* [EXCERPTED TEXT]
*** Begin section ***
The most significant room is the Emperors' Hall (Kaisersaal), which still serves as a prestigious venue and accommodates up to 350 people. The room has a painted stucco-ceiling. Portraits of the following dignitaries hang on the wall: the sovereigns of the House of Habsburg - Francis I, Holy Roman Emperor and his wife Maria Theresa, Joseph II, Holy Roman Emperor and his wife Princess Isabella of Parma as well as Francis II, Holy Roman Emperor . The Emperors' Hall also features stained glass windows. Despite the prominence of the House of Habsburg, the room was not named after Austrian Emperors, but after William I, German Emperor, who dined there in the course of the inauguration of the Siegesdenkmal in 1876.

Since 1776, the Emperors' Hall can be accessed by a stairway from the neighboring Redoutenhaus (building where dances and masquerades were held). On the first floor of the former Salt House (Salzhaus) is the foyer of the Emperors' Hall. On the second floor, the rooms of the Freiburg Society for History ( Geschichtsvereins Schau-ins-Land ) are situated. In 1878, the interiors were designed by Fritz Geiges. The inaugurational meeting of the Society for Baden Culture ( Landesverein Badische Heimat ) also took place in the Historical Merchants' Hall of Freiburg. In the part of the merchants' hall facing the Schusterstraße are two smaller rooms, which are located on the first floor and can also be used for events; the Kaminzimmer accommodates up to 90 people and has an impressive fireplace from the 15th century and the Rococo Room (Rokokosaal) has capacity for up to 70 people.
*** End section ***
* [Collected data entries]
*** Begin section ***
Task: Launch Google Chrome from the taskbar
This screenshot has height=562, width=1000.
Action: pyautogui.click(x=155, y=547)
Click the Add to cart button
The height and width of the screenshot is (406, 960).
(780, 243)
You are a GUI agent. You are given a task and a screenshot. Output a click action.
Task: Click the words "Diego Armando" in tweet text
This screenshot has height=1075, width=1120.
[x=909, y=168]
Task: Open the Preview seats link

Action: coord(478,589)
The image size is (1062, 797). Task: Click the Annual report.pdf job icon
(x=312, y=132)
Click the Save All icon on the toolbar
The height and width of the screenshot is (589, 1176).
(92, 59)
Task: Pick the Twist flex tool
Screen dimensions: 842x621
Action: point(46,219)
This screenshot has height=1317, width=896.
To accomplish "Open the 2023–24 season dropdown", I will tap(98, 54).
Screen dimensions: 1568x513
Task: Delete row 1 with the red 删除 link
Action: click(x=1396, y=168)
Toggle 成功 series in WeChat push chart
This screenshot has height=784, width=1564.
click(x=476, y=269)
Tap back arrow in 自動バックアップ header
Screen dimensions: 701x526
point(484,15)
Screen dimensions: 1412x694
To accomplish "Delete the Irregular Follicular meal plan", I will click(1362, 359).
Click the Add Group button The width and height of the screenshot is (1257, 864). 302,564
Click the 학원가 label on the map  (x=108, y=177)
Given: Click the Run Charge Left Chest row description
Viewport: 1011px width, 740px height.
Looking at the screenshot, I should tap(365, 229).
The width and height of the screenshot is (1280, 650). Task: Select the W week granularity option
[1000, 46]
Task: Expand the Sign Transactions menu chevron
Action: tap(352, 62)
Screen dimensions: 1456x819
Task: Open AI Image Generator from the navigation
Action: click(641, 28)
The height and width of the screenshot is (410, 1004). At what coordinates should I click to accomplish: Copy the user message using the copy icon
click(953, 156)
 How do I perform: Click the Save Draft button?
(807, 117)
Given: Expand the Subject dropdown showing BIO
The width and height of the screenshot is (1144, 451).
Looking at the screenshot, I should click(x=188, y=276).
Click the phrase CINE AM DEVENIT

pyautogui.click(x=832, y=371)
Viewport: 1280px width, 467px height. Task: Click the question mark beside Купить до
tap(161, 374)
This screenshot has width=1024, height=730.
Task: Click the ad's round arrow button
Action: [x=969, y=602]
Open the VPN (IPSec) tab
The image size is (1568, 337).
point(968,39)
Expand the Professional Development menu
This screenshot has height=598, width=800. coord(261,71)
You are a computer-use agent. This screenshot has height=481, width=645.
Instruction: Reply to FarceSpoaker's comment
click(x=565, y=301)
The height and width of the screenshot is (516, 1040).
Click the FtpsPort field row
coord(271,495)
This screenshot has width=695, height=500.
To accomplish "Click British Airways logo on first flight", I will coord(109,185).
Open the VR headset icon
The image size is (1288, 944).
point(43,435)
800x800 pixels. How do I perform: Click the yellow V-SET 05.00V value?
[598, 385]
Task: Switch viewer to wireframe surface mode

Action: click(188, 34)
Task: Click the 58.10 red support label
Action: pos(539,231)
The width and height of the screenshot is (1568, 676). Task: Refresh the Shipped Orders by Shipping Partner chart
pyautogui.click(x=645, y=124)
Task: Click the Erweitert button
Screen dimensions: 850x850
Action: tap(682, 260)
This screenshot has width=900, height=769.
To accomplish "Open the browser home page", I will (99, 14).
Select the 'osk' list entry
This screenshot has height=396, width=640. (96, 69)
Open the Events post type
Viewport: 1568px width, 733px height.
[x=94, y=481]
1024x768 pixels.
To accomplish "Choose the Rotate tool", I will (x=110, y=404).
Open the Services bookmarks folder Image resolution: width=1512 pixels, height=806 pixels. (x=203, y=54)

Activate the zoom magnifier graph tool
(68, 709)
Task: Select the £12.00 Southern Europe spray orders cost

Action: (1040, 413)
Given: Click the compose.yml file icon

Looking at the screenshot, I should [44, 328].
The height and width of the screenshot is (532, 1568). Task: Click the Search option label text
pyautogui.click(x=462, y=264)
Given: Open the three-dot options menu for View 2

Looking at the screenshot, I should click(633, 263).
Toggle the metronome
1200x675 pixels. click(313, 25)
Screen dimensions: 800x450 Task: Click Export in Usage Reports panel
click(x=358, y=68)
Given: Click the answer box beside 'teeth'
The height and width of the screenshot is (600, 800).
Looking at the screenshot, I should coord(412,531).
*** End section ***
* [WHAT IS REQUIRED] Reproduce the entire text about the Historical Merchants' Hall of Freiburg word for word.

* [EXERCISE RESPONSE]
The most significant room is the Emperors' Hall (Kaisersaal), which still serves as a prestigious venue and accommodates up to 350 people. The room has a painted stucco-ceiling. Portraits of the following dignitaries hang on the wall: the sovereigns of the House of Habsburg - Francis I, Holy Roman Emperor and his wife Maria Theresa, Joseph II, Holy Roman Emperor and his wife Princess Isabella of Parma as well as Francis II, Holy Roman Emperor . The Emperors' Hall also features stained glass windows. Despite the prominence of the House of Habsburg, the room was not named after Austrian Emperors, but after William I, German Emperor, who dined there in the course of the inauguration of the Siegesdenkmal in 1876.

Since 1776, the Emperors' Hall can be accessed by a stairway from the neighboring Redoutenhaus (building where dances and masquerades were held). On the first floor of the former Salt House (Salzhaus) is the foyer of the Emperors' Hall. On the second floor, the rooms of the Freiburg Society for History ( Geschichtsvereins Schau-ins-Land ) are situated. In 1878, the interiors were designed by Fritz Geiges. The inaugurational meeting of the Society for Baden Culture ( Landesverein Badische Heimat ) also took place in the Historical Merchants' Hall of Freiburg. In the part of the merchants' hall facing the Schusterstraße are two smaller rooms, which are located on the first floor and can also be used for events; the Kaminzimmer accommodates up to 90 people and has an impressive fireplace from the 15th century and the Rococo Room (Rokokosaal) has capacity for up to 70 people.